▸ **TASK GOAL**: Beginning with the line that has "Task: Click the Cidade chevron arrow", write out each line down to the end of the records below exactly, and include no pictures.

RECORD SET START

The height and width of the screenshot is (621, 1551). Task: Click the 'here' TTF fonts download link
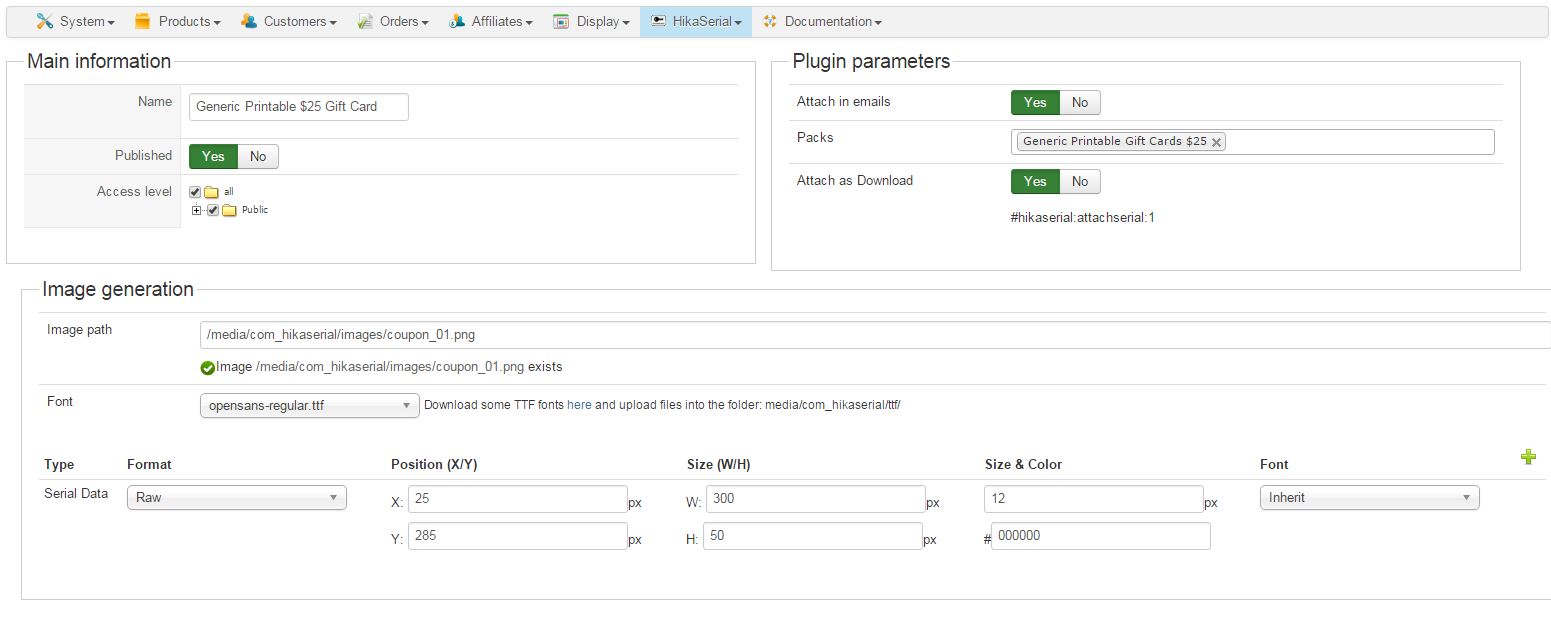tap(579, 405)
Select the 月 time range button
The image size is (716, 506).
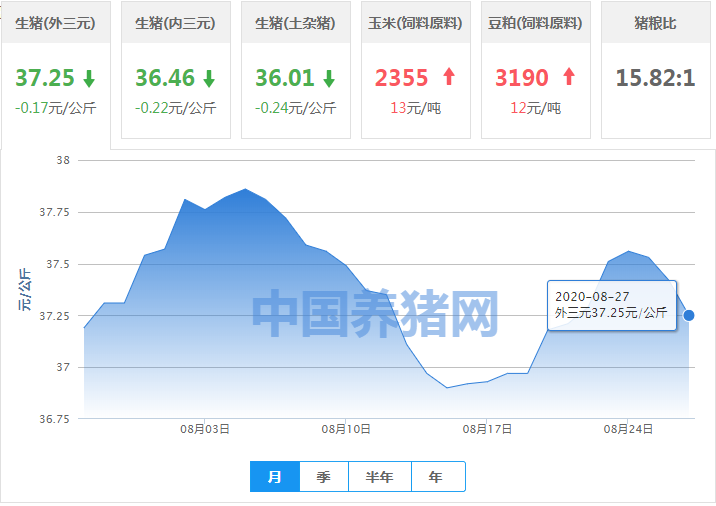point(274,478)
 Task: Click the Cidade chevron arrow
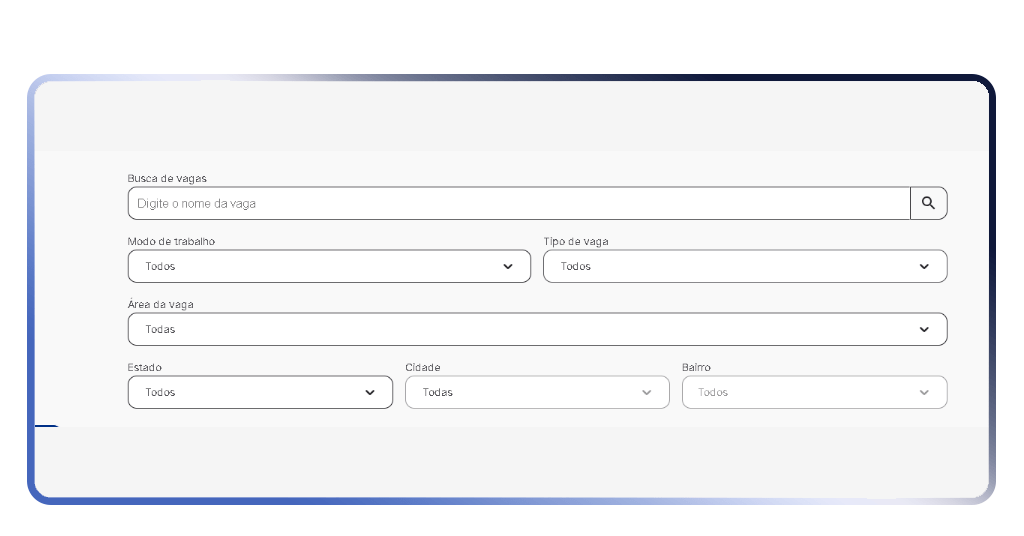point(647,393)
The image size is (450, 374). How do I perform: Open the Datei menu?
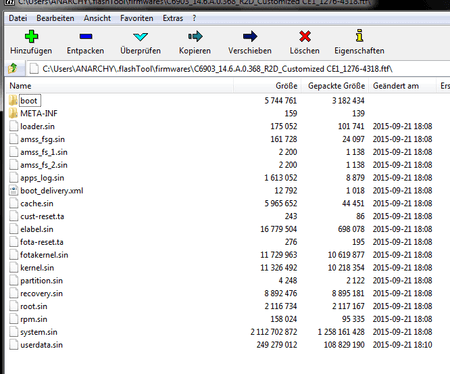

RECORD SET END

▸ **SOLUTION FOR THIS TASK**:
 Task: Click the Cidade chevron arrow
point(647,393)
The image size is (450, 374). How do I perform: Open the Datei menu?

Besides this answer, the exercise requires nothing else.